■ **Exercise prompt**
In the entries that follow, find the word "with" and report each line it is on.

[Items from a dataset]
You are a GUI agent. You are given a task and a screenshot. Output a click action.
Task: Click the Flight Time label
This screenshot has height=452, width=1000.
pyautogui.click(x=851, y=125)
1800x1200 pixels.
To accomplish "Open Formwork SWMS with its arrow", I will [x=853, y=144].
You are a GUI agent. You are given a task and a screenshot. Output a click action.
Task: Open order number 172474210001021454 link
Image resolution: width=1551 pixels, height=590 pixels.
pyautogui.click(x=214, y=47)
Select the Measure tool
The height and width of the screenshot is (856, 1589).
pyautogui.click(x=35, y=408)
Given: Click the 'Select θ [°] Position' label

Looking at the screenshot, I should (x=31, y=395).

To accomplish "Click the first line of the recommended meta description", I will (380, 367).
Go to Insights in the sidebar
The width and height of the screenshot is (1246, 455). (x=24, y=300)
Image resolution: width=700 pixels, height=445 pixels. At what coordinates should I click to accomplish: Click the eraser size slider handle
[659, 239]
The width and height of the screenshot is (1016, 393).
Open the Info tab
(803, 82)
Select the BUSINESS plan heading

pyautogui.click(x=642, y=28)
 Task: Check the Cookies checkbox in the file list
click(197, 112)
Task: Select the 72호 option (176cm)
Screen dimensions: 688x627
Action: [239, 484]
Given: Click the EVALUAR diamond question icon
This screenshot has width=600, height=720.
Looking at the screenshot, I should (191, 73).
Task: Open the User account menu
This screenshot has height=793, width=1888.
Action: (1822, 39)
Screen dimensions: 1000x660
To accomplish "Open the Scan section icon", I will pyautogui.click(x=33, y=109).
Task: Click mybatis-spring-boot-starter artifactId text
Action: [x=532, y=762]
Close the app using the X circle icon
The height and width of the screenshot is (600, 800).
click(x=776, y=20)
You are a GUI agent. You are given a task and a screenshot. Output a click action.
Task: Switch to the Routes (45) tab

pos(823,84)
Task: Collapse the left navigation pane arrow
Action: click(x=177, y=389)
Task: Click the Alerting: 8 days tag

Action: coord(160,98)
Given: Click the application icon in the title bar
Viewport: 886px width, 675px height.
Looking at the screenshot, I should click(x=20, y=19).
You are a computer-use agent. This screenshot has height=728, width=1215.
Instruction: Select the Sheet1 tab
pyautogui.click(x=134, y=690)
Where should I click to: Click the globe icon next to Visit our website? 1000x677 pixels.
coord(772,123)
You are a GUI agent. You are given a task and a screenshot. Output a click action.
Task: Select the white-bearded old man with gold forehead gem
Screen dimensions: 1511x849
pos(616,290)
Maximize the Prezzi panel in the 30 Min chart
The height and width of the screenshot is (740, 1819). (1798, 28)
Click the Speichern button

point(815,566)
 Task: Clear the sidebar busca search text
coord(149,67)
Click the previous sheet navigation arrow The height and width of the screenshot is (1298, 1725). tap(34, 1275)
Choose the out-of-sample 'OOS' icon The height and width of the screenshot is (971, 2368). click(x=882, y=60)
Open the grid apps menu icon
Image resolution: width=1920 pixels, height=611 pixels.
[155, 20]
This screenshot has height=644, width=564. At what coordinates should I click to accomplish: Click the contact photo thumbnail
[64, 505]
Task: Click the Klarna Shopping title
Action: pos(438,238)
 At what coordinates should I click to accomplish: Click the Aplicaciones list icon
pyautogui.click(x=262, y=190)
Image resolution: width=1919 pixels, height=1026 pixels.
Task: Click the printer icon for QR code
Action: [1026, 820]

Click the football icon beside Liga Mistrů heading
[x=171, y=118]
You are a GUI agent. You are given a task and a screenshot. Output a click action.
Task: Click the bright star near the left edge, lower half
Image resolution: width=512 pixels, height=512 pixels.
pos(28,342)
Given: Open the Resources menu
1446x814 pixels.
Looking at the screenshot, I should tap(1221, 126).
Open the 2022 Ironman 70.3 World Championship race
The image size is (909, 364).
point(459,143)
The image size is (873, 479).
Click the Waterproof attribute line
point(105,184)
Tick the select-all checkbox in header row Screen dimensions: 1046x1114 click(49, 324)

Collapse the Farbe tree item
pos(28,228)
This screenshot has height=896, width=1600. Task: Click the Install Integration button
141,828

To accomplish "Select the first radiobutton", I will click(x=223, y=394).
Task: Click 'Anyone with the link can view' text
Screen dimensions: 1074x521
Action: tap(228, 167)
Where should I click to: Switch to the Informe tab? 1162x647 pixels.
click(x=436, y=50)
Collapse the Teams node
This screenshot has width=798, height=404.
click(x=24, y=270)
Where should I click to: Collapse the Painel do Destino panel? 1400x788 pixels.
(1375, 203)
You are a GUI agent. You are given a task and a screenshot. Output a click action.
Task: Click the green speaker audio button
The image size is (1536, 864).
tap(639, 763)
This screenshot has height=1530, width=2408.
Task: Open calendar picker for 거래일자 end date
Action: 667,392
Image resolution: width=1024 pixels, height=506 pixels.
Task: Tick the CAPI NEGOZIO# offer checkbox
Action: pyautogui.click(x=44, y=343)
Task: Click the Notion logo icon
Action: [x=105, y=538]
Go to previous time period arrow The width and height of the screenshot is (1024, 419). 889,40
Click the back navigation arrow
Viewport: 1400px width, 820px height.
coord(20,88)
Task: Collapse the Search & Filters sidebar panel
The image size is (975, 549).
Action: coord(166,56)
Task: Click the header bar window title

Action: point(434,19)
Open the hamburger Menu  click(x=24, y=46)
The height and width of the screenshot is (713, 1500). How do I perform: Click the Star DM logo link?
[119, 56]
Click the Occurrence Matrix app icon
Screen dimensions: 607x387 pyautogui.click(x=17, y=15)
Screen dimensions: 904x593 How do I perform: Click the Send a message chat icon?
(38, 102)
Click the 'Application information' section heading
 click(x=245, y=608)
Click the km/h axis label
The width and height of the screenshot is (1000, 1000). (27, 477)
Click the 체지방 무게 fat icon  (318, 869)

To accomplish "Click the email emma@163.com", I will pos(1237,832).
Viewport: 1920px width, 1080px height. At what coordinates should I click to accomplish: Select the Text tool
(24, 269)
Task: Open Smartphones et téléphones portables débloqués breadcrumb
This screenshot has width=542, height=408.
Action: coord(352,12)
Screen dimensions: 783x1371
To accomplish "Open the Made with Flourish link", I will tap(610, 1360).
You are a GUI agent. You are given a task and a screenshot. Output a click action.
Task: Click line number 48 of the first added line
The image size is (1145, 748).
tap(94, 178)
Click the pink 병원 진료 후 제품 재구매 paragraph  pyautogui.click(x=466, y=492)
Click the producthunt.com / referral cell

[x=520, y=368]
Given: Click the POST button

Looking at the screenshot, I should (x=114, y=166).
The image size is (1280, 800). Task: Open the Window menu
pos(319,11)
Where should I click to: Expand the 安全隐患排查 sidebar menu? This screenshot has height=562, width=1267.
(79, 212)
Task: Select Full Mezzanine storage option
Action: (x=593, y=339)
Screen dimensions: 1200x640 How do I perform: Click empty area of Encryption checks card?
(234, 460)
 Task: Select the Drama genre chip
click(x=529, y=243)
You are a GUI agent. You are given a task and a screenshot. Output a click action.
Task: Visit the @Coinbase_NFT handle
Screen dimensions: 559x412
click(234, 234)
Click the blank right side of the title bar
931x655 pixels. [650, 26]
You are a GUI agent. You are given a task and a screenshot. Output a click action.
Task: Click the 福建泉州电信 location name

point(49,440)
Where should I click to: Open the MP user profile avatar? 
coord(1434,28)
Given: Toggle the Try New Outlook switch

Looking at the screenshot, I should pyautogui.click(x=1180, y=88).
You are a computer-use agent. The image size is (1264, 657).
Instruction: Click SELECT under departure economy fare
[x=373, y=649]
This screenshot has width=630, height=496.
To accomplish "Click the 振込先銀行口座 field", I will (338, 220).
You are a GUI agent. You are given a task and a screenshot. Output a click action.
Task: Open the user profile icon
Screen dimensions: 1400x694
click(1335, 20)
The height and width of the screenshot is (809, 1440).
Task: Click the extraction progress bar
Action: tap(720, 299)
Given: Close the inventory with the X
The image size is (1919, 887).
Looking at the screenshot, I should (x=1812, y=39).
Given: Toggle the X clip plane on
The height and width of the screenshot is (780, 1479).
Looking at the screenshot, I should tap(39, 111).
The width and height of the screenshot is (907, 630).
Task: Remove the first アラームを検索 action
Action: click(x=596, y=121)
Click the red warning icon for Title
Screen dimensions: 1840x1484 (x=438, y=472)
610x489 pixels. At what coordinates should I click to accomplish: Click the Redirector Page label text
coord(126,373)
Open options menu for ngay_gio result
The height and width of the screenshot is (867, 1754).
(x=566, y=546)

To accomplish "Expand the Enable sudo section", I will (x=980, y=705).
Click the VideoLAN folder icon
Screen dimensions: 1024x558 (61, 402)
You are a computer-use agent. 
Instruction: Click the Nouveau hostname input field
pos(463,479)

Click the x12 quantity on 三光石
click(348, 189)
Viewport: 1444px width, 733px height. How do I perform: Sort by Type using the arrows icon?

■ **Answer to the exercise**
To accomplish "Open Formwork SWMS with its arrow", I will [x=853, y=144].
Task: Select the white-bearded old man with gold forehead gem
Task: Click 'Anyone with the link can view' text
To accomplish "Open the Made with Flourish link", I will tap(610, 1360).
Given: Close the inventory with the X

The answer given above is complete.